Un, deux, trois, quatre... Nom d'une fichue larve, il y a tellement de géants que je suis incapable de les compter!! J'ai rapidement parcouru la distance entre la zone d'embarcation et le port de Kendra-Kâr, ma route n'étant pas emcombrée de badauds à la hauteur où je volais. A présent je suis en vol stationnaire, une bonne vingtaine de mètres au dessus du sol (enfin, au dessus du tapis en poils de géants), et j'observe, une nouvelle fois ébahi, le tableau qui se peint sous mes yeux.
Je passe déjà sur l'océan, qui me flanque la trouille rien qu'en le regardant. Invariablement, mon regard cherche l'horizon, et se noie dans l'étendue bleutée. Dire que je vais devoir naviguer sur autant d'eau! Je préfère ne pas y penser pour l'instant.
(Haut les coeurs Sil'! Tu vas te débrouiller, j'en suis sûre!)
(Haut-le-coeur tu veux dire...)
Aurore pouffe à ma sombre boutade, tandis que je détaille les six navires (entre-temps, Aurore m'avait décrit succintement ce qu'était un bateau, j'ai donc pu les reconnaître.)flottant paisiblement sur les eaux troubles et puantes du port (ça sent d'ici).
Une chose est sûre, l'aventure semble gonfler leurs voiles à chacun. Chaque bateau, plus imposant et impressionnant que son voisin, mais tout aussi prometteur en péripéties dignes d'une odyssée, et en trésors pharamineux, rutile dans toute sa puissance, cherchant à attirer de vaillants aventuriers parmi son équipage. Ils sont tous à ma recherche, en somme... Je ne m'attarde que très rapidement sur le navire noir, vide et lugubre, qui ne m'inspire rien d'autre que des crampes d'estomac (toujours faire confiance à son estomac...). Je passe aussi sur l'énorme forteresse blindée d'acier, qui paradoxalement, est peuplée de petits personnages (enfin "petits".).

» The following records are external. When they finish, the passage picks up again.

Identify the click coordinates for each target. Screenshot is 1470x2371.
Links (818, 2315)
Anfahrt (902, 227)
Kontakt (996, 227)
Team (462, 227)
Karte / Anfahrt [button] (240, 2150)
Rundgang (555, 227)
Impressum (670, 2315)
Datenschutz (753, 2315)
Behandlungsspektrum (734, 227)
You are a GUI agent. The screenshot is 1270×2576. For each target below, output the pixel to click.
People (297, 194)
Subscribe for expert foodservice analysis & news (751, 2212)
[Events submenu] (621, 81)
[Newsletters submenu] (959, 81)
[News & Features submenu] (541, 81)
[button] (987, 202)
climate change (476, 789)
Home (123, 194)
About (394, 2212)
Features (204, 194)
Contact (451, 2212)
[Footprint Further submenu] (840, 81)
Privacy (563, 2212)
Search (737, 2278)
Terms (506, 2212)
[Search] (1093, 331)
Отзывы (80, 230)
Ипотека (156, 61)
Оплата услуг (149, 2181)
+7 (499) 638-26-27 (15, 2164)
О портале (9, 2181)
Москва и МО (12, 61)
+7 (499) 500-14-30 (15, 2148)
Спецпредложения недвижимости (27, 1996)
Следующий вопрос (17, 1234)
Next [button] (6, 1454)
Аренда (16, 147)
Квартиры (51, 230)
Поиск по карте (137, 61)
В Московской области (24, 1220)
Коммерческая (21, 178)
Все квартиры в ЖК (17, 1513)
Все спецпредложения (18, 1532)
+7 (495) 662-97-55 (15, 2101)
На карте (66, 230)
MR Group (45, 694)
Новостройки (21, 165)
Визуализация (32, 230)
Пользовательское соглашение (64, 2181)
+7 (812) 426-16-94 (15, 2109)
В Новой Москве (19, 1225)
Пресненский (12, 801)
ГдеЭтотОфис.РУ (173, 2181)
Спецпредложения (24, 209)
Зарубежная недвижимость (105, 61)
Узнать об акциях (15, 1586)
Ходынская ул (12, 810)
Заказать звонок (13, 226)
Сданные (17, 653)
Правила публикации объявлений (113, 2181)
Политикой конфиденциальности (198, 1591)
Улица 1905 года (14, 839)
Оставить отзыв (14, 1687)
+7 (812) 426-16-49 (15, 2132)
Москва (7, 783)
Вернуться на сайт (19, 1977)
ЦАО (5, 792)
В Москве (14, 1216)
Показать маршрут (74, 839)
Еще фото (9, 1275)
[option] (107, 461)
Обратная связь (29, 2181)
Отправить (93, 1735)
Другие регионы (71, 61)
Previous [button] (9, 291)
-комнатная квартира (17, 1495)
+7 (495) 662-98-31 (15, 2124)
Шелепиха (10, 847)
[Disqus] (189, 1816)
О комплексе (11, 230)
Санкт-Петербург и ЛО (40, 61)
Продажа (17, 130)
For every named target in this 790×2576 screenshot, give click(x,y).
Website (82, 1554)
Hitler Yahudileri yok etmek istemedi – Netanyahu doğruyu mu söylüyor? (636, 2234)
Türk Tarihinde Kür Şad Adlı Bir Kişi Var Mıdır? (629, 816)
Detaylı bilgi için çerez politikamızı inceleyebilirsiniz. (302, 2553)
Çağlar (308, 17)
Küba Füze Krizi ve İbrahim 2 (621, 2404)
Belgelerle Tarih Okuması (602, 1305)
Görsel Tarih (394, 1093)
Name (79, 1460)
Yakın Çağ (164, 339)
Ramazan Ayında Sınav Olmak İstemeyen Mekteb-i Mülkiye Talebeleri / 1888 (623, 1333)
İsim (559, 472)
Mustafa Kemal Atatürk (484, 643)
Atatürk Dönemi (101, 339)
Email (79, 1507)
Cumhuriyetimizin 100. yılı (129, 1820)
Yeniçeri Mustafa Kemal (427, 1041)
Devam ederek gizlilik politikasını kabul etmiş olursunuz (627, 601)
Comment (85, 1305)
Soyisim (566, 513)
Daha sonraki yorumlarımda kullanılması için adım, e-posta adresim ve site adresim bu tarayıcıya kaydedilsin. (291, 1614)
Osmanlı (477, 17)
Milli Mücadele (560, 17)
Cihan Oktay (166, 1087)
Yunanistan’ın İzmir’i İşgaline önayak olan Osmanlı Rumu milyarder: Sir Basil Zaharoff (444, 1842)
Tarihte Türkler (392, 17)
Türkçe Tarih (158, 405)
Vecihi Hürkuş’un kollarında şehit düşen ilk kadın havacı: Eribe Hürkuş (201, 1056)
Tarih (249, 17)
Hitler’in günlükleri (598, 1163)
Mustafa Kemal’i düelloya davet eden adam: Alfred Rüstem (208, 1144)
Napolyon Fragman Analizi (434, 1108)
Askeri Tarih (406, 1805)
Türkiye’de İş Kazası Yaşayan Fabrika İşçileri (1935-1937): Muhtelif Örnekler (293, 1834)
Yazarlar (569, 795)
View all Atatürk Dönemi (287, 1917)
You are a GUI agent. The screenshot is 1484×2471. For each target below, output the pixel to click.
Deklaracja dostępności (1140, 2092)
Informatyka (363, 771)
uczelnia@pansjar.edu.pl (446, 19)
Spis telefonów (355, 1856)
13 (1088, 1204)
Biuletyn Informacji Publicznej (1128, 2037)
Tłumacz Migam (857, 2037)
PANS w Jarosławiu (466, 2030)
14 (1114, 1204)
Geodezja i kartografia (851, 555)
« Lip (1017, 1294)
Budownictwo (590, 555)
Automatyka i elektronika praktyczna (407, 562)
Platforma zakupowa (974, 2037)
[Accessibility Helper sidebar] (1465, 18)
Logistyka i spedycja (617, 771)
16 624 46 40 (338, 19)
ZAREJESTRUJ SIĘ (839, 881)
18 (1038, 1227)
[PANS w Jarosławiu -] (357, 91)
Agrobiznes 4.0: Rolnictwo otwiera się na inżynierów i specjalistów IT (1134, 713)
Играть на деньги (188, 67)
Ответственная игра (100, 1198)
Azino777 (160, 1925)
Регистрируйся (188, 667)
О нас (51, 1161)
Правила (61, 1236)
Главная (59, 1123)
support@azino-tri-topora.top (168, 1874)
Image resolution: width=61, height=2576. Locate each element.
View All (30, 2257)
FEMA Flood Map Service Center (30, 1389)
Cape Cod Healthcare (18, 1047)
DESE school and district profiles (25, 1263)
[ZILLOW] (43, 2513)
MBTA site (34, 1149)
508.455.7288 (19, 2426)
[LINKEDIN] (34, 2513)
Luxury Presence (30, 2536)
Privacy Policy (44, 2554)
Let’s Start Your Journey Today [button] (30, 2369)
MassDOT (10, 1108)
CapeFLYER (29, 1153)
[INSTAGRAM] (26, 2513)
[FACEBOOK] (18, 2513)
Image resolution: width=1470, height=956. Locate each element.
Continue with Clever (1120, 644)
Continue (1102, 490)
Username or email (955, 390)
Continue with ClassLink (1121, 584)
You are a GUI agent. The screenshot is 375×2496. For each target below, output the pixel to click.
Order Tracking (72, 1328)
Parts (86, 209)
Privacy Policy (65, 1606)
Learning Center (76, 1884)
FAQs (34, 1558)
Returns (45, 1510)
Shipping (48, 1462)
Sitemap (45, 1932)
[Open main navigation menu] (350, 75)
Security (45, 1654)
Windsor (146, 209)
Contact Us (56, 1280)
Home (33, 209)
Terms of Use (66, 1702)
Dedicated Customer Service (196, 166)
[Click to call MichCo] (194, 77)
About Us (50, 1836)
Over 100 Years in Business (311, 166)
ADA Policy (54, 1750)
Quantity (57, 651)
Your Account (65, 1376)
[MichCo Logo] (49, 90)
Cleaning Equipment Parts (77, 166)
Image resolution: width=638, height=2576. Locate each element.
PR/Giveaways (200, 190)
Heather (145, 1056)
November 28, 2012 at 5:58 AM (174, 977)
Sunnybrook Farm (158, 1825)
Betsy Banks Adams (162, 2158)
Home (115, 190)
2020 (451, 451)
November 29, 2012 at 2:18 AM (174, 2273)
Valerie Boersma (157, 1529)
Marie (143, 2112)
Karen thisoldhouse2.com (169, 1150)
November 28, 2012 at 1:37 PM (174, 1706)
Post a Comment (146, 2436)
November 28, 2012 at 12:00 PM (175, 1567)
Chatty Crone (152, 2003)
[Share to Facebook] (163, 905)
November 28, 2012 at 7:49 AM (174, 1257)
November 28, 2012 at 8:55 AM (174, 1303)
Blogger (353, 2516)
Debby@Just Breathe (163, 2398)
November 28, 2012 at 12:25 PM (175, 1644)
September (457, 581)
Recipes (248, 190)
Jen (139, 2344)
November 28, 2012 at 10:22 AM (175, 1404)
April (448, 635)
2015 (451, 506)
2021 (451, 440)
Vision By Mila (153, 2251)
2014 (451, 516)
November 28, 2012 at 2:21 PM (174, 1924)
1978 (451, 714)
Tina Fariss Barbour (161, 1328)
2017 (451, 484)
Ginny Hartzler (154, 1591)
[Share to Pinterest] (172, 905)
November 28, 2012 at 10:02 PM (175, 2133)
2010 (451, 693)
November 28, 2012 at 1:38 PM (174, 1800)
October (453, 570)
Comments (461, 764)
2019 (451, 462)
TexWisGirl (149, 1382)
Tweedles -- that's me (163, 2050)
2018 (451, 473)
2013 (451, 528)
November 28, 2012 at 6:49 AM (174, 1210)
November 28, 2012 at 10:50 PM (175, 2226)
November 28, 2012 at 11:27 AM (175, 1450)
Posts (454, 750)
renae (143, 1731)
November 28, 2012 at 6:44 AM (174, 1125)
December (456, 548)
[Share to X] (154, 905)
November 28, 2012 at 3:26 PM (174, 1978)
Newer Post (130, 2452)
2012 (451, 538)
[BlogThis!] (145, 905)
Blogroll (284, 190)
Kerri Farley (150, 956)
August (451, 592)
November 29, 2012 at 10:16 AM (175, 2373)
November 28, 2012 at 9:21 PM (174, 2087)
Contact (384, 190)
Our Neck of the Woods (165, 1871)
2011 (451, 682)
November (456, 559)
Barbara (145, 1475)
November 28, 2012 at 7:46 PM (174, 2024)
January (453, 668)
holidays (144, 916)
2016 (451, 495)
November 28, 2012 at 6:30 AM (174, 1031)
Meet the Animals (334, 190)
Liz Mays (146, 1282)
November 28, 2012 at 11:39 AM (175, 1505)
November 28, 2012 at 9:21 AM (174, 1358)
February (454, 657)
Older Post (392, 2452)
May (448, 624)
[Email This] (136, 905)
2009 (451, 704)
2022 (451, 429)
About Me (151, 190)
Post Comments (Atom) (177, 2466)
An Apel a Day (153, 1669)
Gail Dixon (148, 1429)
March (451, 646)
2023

Parader dans un tel monstre de fer relève probablement d'un incurable problème d'égo.
Les quatre navires restant sont bien plus passionnants à dévorer des yeux. Deux d'entre eux sont imposants, fiers mais plutôt... conventionnels. Ils sont pratiquement identiques, si ce n'est qu'ils arborent des couleurs différentes, mais d'une pédance égale.
Un autre, plus petit que les autres, mais qui semble étrangement plus robuste, et expérimenté (dur à dire pour une coque de bois, je sais...), flotte nonchalamment près des mastodontes précédemment décrits. Pas de doute, il se dégage de ce navire un petit quelque chose de piquant.
Et enfin le dernier navire, la merveille flottante. D'un blanc pur et lumineux, d'une finesse laissant deviner sa vélocité et sa grâce, ce dernier irradie. A mon sens les autres navires font bien pâle figure auprès de cette Finesse matérialisée.
Même perché à ma hauteur, je ne peux qu'entendre la foule vagissante, agglutinée près des quais, dans une attente aussi fébrile que passive. En effet, il m'apparaît que bien peu de géants osent se lancer, et se présenter aux différents navires pour demander une place dans leur équipage.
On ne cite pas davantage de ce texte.